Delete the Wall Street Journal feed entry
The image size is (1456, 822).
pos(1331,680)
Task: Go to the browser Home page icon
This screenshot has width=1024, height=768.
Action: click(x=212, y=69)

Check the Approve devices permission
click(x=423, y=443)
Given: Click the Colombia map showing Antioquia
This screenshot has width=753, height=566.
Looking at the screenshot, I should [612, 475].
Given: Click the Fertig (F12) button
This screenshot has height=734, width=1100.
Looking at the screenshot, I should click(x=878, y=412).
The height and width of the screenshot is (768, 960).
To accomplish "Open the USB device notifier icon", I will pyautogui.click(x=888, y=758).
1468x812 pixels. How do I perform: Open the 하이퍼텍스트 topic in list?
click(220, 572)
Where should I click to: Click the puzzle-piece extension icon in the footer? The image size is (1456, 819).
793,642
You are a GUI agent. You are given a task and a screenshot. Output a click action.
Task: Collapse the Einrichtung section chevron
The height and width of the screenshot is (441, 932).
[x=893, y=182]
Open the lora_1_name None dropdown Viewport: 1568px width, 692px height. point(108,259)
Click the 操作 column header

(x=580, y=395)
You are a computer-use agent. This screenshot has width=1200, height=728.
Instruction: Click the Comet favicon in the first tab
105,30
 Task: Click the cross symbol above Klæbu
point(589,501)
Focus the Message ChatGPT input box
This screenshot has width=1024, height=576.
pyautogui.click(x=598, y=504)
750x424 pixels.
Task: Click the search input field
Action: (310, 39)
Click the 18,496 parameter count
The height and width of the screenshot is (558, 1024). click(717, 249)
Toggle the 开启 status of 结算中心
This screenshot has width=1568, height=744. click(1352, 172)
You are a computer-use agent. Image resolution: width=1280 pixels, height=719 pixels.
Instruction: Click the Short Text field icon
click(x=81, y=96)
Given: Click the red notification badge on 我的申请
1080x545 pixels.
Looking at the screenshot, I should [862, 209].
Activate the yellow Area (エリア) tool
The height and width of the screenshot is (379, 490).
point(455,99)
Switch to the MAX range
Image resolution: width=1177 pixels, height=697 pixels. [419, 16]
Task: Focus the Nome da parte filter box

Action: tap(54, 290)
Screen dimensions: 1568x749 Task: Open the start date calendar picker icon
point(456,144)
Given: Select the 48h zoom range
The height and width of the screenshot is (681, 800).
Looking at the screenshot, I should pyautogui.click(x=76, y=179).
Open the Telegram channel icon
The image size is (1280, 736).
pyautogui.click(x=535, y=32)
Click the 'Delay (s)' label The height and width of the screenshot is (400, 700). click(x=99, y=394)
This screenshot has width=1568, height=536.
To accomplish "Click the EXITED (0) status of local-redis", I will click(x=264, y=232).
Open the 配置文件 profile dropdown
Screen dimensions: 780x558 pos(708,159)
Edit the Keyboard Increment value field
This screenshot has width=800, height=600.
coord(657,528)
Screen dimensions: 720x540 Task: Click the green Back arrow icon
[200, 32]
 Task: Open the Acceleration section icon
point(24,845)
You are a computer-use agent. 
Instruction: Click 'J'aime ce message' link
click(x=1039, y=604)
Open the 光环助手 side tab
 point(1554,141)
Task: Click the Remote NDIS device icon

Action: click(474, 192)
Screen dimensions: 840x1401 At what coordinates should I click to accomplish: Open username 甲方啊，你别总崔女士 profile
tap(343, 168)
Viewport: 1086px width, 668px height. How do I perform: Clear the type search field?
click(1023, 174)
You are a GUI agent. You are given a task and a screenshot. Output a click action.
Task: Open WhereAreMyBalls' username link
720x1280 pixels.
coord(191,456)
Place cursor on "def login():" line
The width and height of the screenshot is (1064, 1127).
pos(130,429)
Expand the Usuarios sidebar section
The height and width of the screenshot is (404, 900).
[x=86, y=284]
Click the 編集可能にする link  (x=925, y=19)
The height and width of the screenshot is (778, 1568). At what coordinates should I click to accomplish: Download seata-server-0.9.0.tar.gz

§ What to work on: Reproduce the material above line for line, without any alteration.

§ Response to this exercise:
Delete the Wall Street Journal feed entry
The image size is (1456, 822).
pos(1331,680)
Task: Go to the browser Home page icon
This screenshot has width=1024, height=768.
Action: click(x=212, y=69)

Check the Approve devices permission
click(x=423, y=443)
Given: Click the Colombia map showing Antioquia
This screenshot has width=753, height=566.
Looking at the screenshot, I should [612, 475].
Given: Click the Fertig (F12) button
This screenshot has height=734, width=1100.
Looking at the screenshot, I should click(x=878, y=412).
The height and width of the screenshot is (768, 960).
To accomplish "Open the USB device notifier icon", I will pyautogui.click(x=888, y=758).
1468x812 pixels. How do I perform: Open the 하이퍼텍스트 topic in list?
click(220, 572)
Where should I click to: Click the puzzle-piece extension icon in the footer? The image size is (1456, 819).
793,642
You are a GUI agent. You are given a task and a screenshot. Output a click action.
Task: Collapse the Einrichtung section chevron
The height and width of the screenshot is (441, 932).
[x=893, y=182]
Open the lora_1_name None dropdown Viewport: 1568px width, 692px height. point(108,259)
Click the 操作 column header

(x=580, y=395)
You are a computer-use agent. This screenshot has width=1200, height=728.
Instruction: Click the Comet favicon in the first tab
105,30
 Task: Click the cross symbol above Klæbu
point(589,501)
Focus the Message ChatGPT input box
This screenshot has width=1024, height=576.
pyautogui.click(x=598, y=504)
750x424 pixels.
Task: Click the search input field
Action: (310, 39)
Click the 18,496 parameter count
The height and width of the screenshot is (558, 1024). click(717, 249)
Toggle the 开启 status of 结算中心
This screenshot has width=1568, height=744. click(1352, 172)
You are a computer-use agent. Image resolution: width=1280 pixels, height=719 pixels.
Instruction: Click the Short Text field icon
click(x=81, y=96)
Given: Click the red notification badge on 我的申请
1080x545 pixels.
Looking at the screenshot, I should [862, 209].
Activate the yellow Area (エリア) tool
The height and width of the screenshot is (379, 490).
point(455,99)
Switch to the MAX range
Image resolution: width=1177 pixels, height=697 pixels. [419, 16]
Task: Focus the Nome da parte filter box

Action: tap(54, 290)
Screen dimensions: 1568x749 Task: Open the start date calendar picker icon
point(456,144)
Given: Select the 48h zoom range
The height and width of the screenshot is (681, 800).
Looking at the screenshot, I should pyautogui.click(x=76, y=179).
Open the Telegram channel icon
The image size is (1280, 736).
pyautogui.click(x=535, y=32)
Click the 'Delay (s)' label The height and width of the screenshot is (400, 700). click(x=99, y=394)
This screenshot has width=1568, height=536.
To accomplish "Click the EXITED (0) status of local-redis", I will click(x=264, y=232).
Open the 配置文件 profile dropdown
Screen dimensions: 780x558 pos(708,159)
Edit the Keyboard Increment value field
This screenshot has width=800, height=600.
coord(657,528)
Screen dimensions: 720x540 Task: Click the green Back arrow icon
[200, 32]
 Task: Open the Acceleration section icon
point(24,845)
You are a computer-use agent. 
Instruction: Click 'J'aime ce message' link
click(x=1039, y=604)
Open the 光环助手 side tab
 point(1554,141)
Task: Click the Remote NDIS device icon

Action: click(474, 192)
Screen dimensions: 840x1401 At what coordinates should I click to accomplish: Open username 甲方啊，你别总崔女士 profile
tap(343, 168)
Viewport: 1086px width, 668px height. How do I perform: Clear the type search field?
click(1023, 174)
You are a GUI agent. You are given a task and a screenshot. Output a click action.
Task: Open WhereAreMyBalls' username link
720x1280 pixels.
coord(191,456)
Place cursor on "def login():" line
The width and height of the screenshot is (1064, 1127).
pos(130,429)
Expand the Usuarios sidebar section
The height and width of the screenshot is (404, 900).
[x=86, y=284]
Click the 編集可能にする link  (x=925, y=19)
The height and width of the screenshot is (778, 1568). At what coordinates should I click to accomplish: Download seata-server-0.9.0.tar.gz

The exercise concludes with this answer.